*Activity*. With the pictures removed, please write out every line below exactly as given.

──────── Exercise data ────────

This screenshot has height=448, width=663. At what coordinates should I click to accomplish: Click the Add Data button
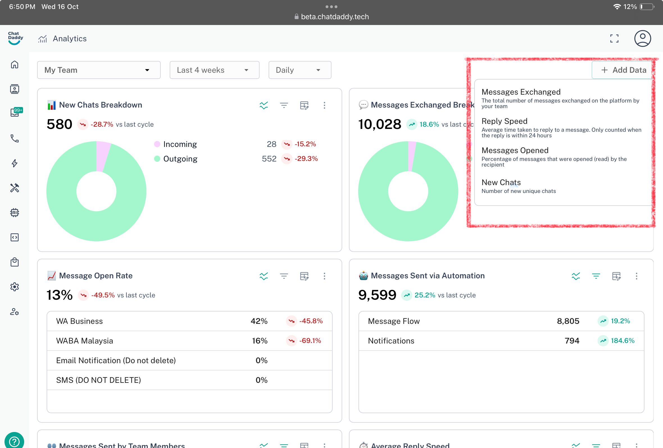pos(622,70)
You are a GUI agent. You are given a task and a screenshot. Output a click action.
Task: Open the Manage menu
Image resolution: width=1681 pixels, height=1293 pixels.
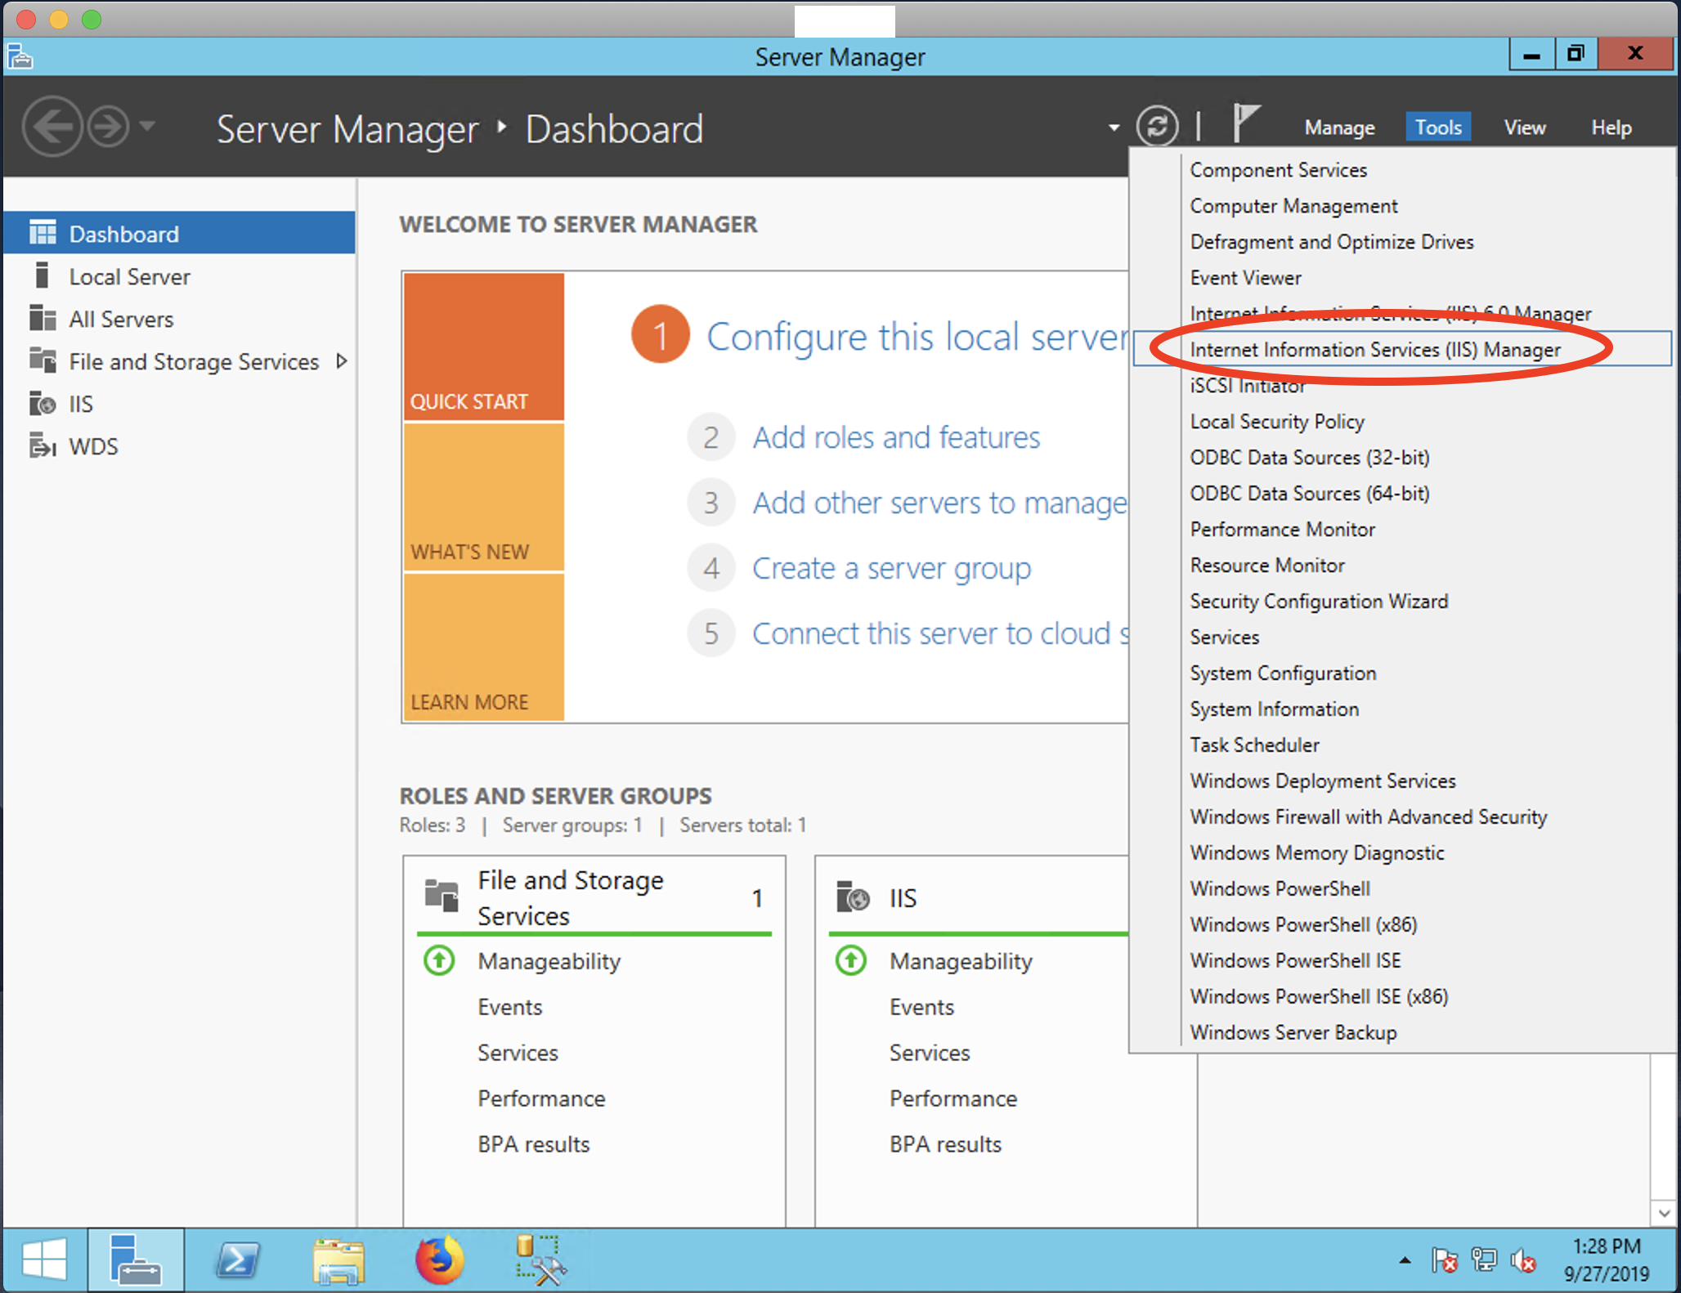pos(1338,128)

────────

*Exercise solution*.
This screenshot has height=448, width=663. At what coordinates should I click to accomplish: Click the Add Data button
pos(622,70)
You are a GUI agent. You are given a task and a screenshot. Output a click action.
Task: Open the Manage menu
Image resolution: width=1681 pixels, height=1293 pixels.
pos(1338,128)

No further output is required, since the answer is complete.